One goal of drug designers has been to prevent tumors from making new blood vessels, a process known as angiogenesis. Angiogenesis depends upon the activation of a cellular pathway known as PI3K/Akt, but identifying nontoxic compounds that can inhibit this pathway has proved tricky.
One possibility is an inositol phosphate called IP5, a compound naturally present in beans, nuts, and cereals. Yet little is known about its potential efficacy as an antitumor agent. So Marco Falasca of the University College London Sackler Institute in the United Kingdom and colleagues decided to put IP5 to the test. They first induced angiogenesis in mice through the injection of a growth factor called FGF-2 and measured blood vessel development in the presence and absence of synthesised IP5. While FGF-2 boosted the formation of new blood vessels, IP5 had a clear inhibitory effect, reducing the number of new blood vessels by half.

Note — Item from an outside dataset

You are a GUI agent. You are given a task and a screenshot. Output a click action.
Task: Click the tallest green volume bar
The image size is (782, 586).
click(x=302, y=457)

In another set of experiments, the team implanted human ovarian carcinoma cells into mice. Twelve days later they injected the animals with either IP5 or cisplatin, a common ovarian cancer treatment. IP5 worked as well as cisplatin in reducing the volumes of the tumors, the team reports today in Cancer Research.
IP5 seems a good candidate to eventually join the list of angiogenesis inhibitors already approved by the U.S. Food and Drug Administration, says cell biologist Judah Folkman of Harvard Medical School in Boston, Massachusetts. "It may be useful in combination [with other inhibitors]," he says, and there may be fewer problems with side-effects and drug resistance.